For some reason, I’m walking over to him. My heels click across the floor and the way he glances down at them, the way heat flares in his eyes, boosts my confidence.
“Thank you, though,” I say quietly, leaning up on my toes and pressing a kiss to his warm cheek. Under my touch, he doesn’t move. “And thank you for the other night. You really did save me there.”
His scent, the way his stubble scrapes against my lips, they blank out the giant question blaring in my head:What the actual fuck am I doing right now?
“You’re welcome, Hellfire.” There’s a low, pleased tone to his voice that makes me flutter again.
He glances at my lips. The urge to kiss him for real pulses through me.
We can’t, we shouldn’t, we said we wouldn’t, but god, I want to.
Oh god. I think I might be developing a crush on my fake husband.
“You’re going to be late,” he says, the corner of his mouth tugging up. Not a smile, but almost.
“Right.” My face is flushing. “Bye.”
At the door to the garage, though, I stop short.
My car’s gone, and a dark green luxury SUV is parked in its place. Shiny and new. I frown. I parked my car there last night. I know I did.
Did Alexei’s dad pick the car up this morning to fix something? I feel like one of them would have said something.
A bad feeling simmers in my stomach.
When I walk back into the house, he’s waiting in the foyer, pacing with a weird, nervous energy.
“Whose car is that in the garage?”
He clears his throat, eyes on my face. “Yours.”
The bad feeling in my stomach lands with a crash. “You can’t be serious.”
You’re buying a new car, he said once. My throat feels hot and tight.
He crosses his arms, a spark of pride in his eyes. “It’s yours. I bought it for you.”
A knot forms in my chest and I can’t get a full breath. I feel sick. “Where’s my car?”
“Gone. I took care of it.”
“Took care of it,” I repeat. “You got rid of my car without asking me?” I blink in total fucking disbelief.
In an instant, I’m in the kitchen of Liam’s apartment back in Toronto, asking him why I’m getting emails about my med school unenrollment.
“Are you serious? How could you think that was okay?”
His pleased expression falls like a ton of bricks. “It was a piece of crap, Georgia.
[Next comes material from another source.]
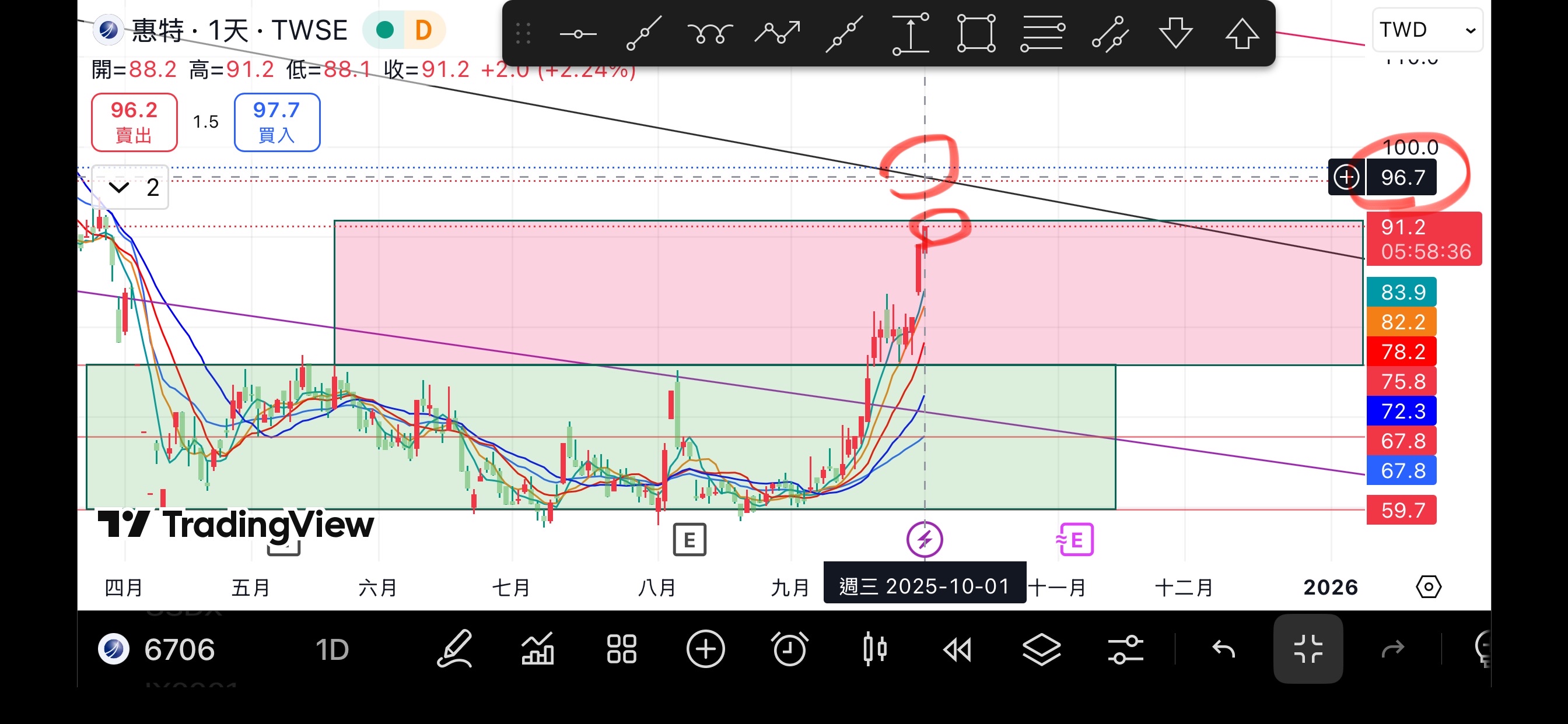This screenshot has width=1568, height=724.
Task: Select the trend line tool
Action: (644, 33)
It broke down once a week.”
“But it was mine.” The words come out sharp and loud. “Where is it?”
“The junkyard.”
Rage blinds me. “What?”
“It’s probably a tin can by now.”
I’m speechless, I’m so furious. I feel shaky and weird. My pulse beats in my ears. Even when he threw my shoes in the garbage, I wasn’t this mad. Back then, I expected nothing better.